HOW TO COMPLETE THIS TASK:
The pictures in the listing below are to be skipped, while the lines between the line holding "Image resolution: width=500" and the line holding "The width and height of the screenshot is (770, 441).", inclusive, are to be output exactly.

MATERIAL PROVIDED:
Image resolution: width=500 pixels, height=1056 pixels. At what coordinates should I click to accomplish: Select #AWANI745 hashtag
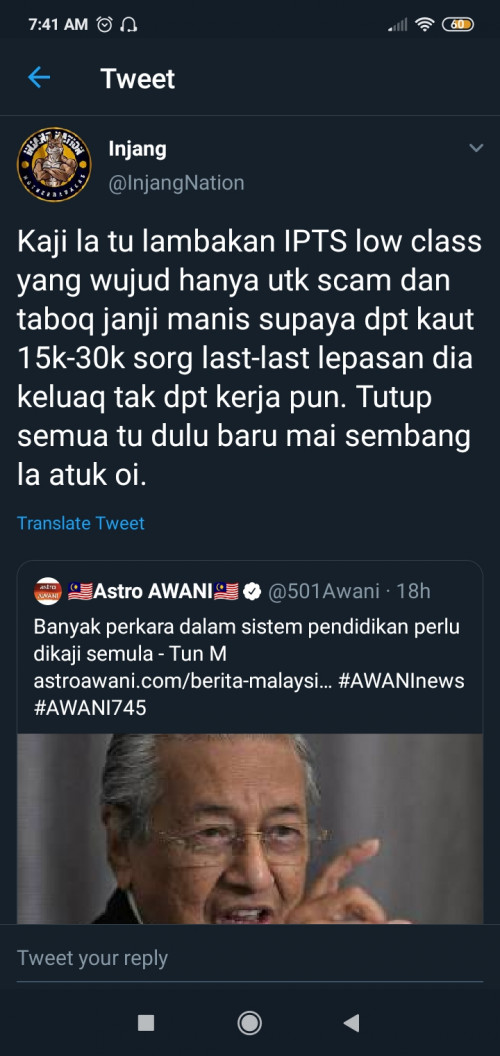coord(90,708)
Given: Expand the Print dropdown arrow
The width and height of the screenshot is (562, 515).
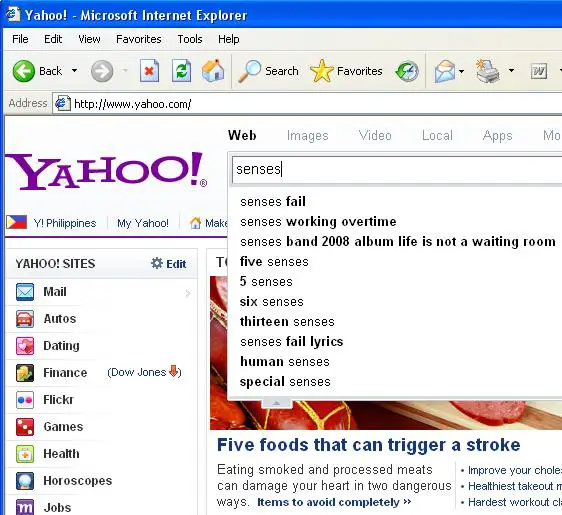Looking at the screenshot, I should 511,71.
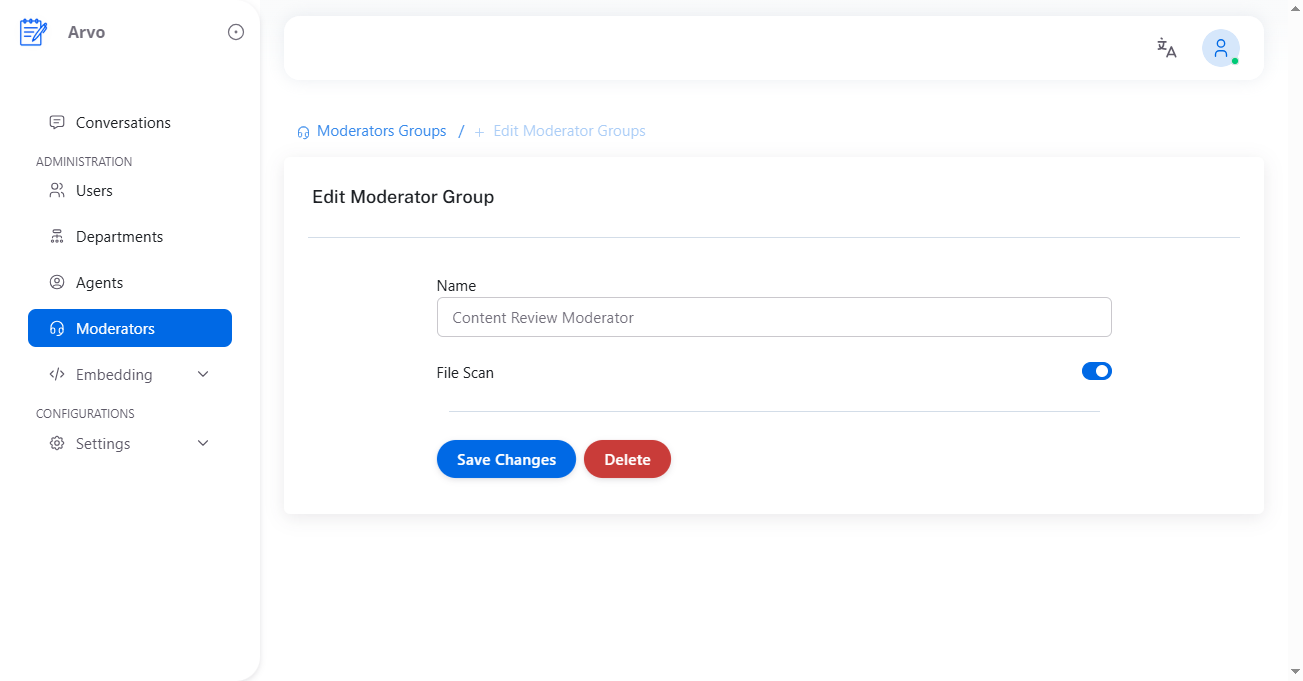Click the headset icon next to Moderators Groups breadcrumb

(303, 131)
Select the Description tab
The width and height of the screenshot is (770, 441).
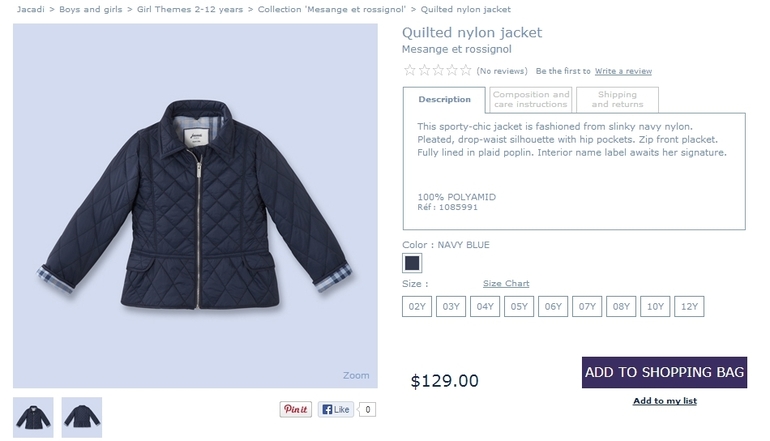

--

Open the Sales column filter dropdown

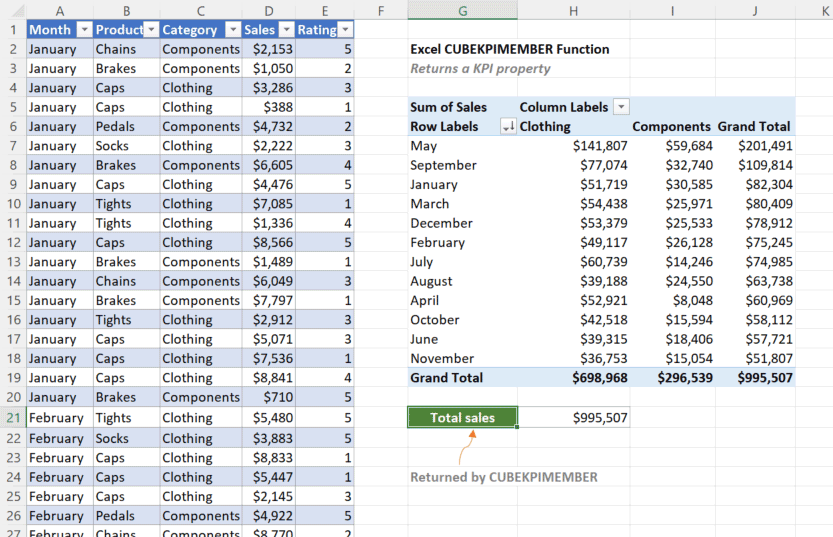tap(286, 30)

WRITTEN ANSWER:
Image resolution: width=500 pixels, height=1056 pixels. At what coordinates should I click to accomplish: Select #AWANI745 hashtag
coord(90,708)
Given: Expand the Print dropdown arrow
The width and height of the screenshot is (562, 515).
Looking at the screenshot, I should 511,71.
Click the headset icon next to Moderators Groups breadcrumb

(303, 131)
Select the Description tab
The width and height of the screenshot is (770, 441).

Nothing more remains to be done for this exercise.